PROVIDED TEXT
-=-=-=-=-
During World War I the force became involved with federal offenses, and much of the force was organized into a special Home Guard. In 1918 the department closed the Los Angeles Municipal Inebriate Farm, an alcohol treatment program created as an alternative approach to incarceration for chronic drunks, and created the War Squad to track spies and labor agitators. In the postwar period, the department became highly corrupt along with much of the city government; this state lasted until the late 1930s. Two police chiefs did work within a mandate for anti-corruption and reform. August Vollmer laid the ground for future improvements but served for only a single year. James E. Davis served from April 1, 1926 to December 29, 1929 and from August 10, 1933 to November 18, 1938. In his first term he fired almost a fifth of the force for bad conduct, and instituted extended firearms training and also the dragnet system of policing. In his second term Davis instituted a "LAPD Red Squad" to attack Communists and their offices; key figures in Davis' "spy squad" included Red Hynes, Luke Lane, and Earl Kynette.
-=-=-=-=-
SUPPLIED ENTRIES
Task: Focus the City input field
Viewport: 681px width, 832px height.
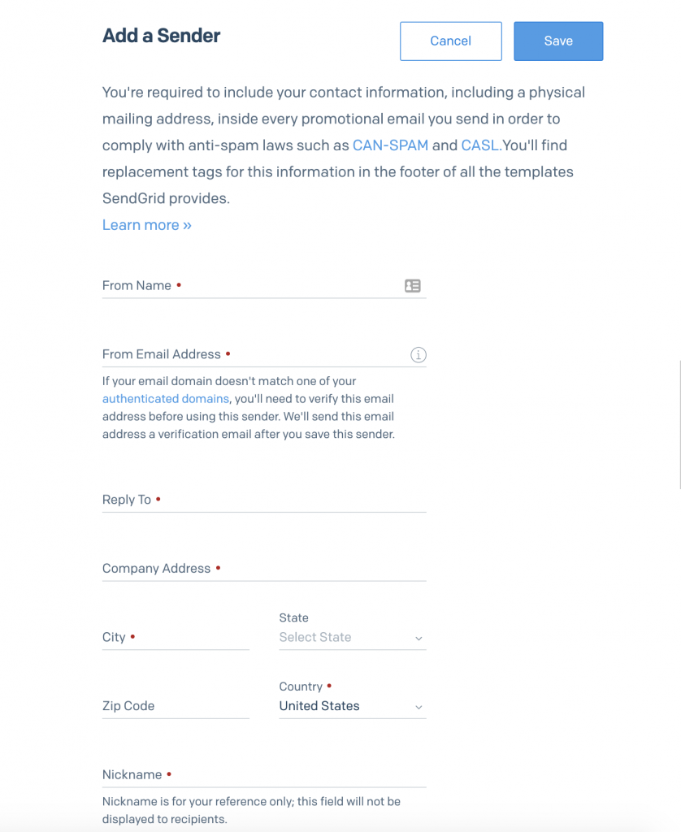Action: tap(176, 637)
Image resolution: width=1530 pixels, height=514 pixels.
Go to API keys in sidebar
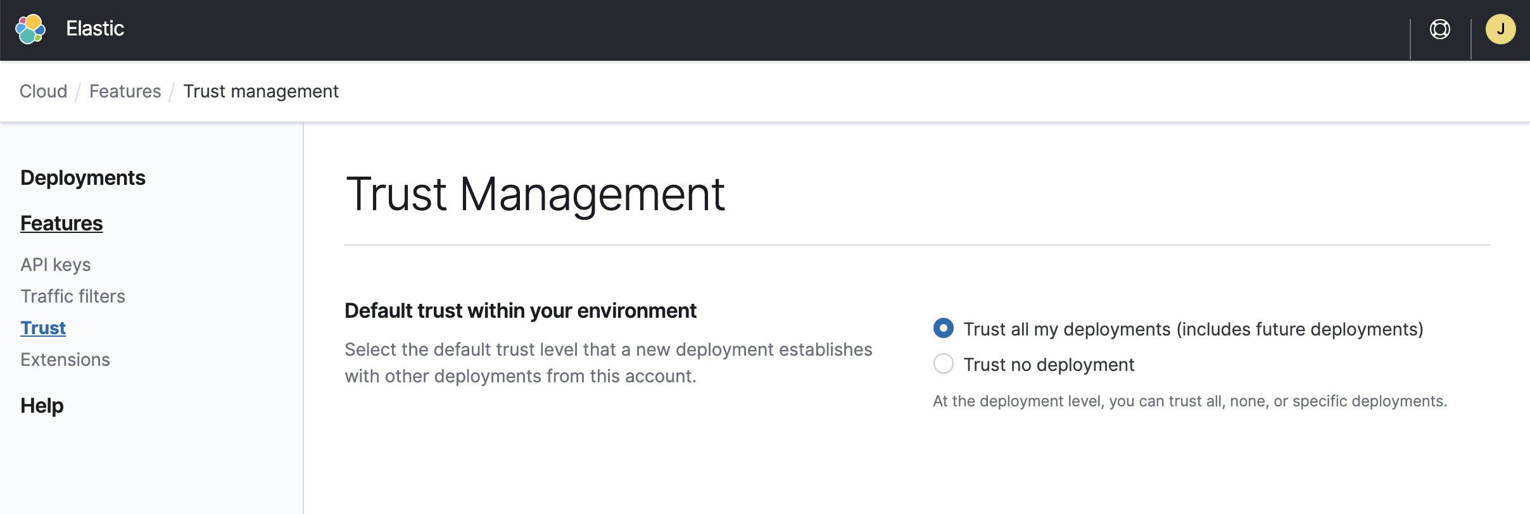coord(56,265)
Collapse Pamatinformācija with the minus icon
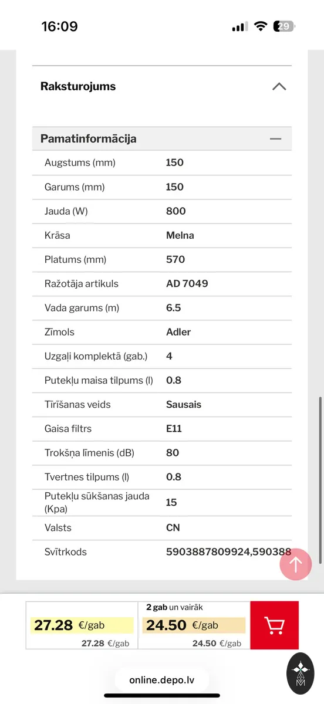Viewport: 324px width, 704px height. [x=275, y=139]
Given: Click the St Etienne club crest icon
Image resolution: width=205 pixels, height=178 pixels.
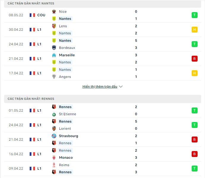Looking at the screenshot, I should pos(54,114).

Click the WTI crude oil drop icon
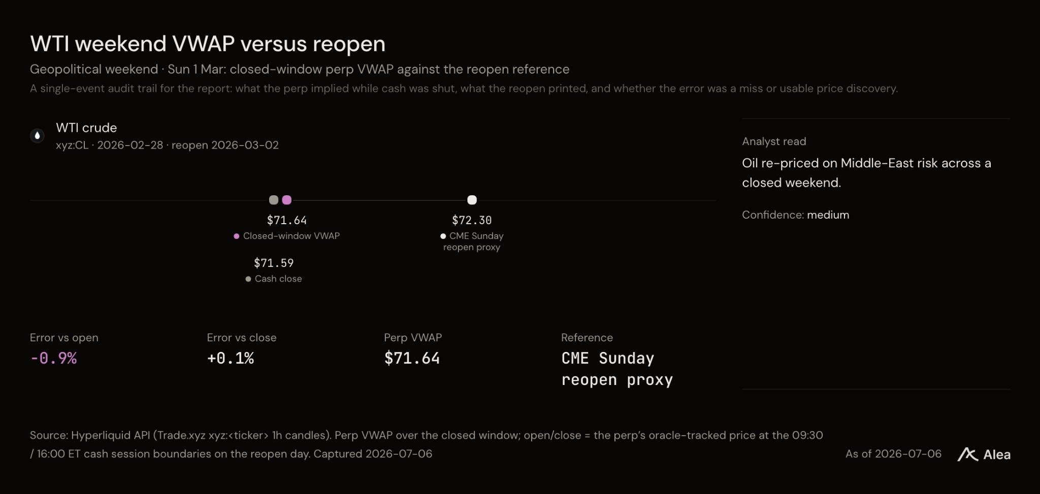click(37, 135)
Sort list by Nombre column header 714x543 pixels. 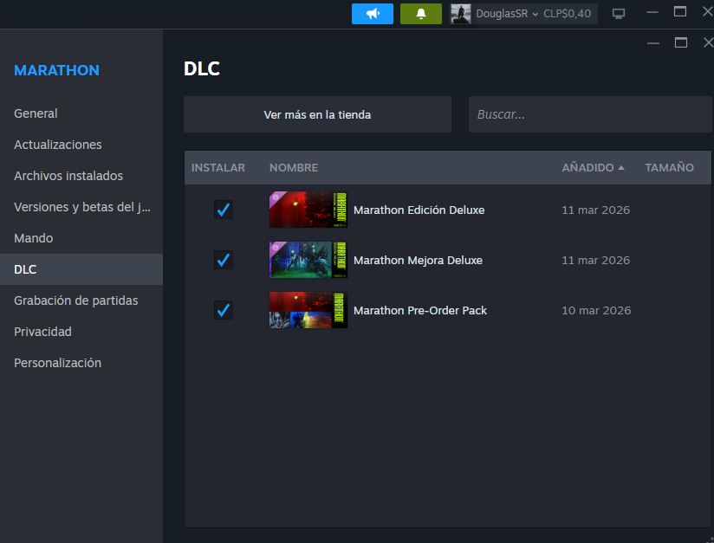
-=-=-=-=-
Write what comes next in the passage on Los Angeles police history, continuing from its last sentence. The rows come from a separate source.

EXERCISE RESULT
In 1924, the Los Angeles Police Academy was established to train officers of the LAPD and other agencies in the region; prior to the academy's opening, officers were not trained. The shooting events of the 1932 Summer Olympics were held at the academy. The actual academy structure was built in 1935, and its first class of officers graduated in 1936.

With the replacement of Mayor Frank L. Shaw in 1938, the city gained a reformist mayor in Fletcher Bowron. He forced dozens of city commissioners out, as well as more than 45 LAPD officers. Bowron also appointed the first African American and the first woman to the Police Commission. The modernizer Arthur C. Hohmann was made chief in 1939 and resigned in 1941 after a strike at the North American Aviation plant in Inglewood, in which he refused to use the LAPD as strikebreakers.

During World War II, under Police Chief Clemence B. Horrall, the force was heavily depleted by the demands of the armed forces; new recruits were given only six weeks training (twelve was normal). Despite the attempts to maintain numbers the police could do little to control the 1943 Zoot Suit Riots. War Emergency personnel were given a "WE" designation with their badge numbers to distinguish them from other officers.

Among the department's more notorious cases of the Horrall years was the January 15, 1947 murder of Elizabeth Short, known as the Black Dahlia.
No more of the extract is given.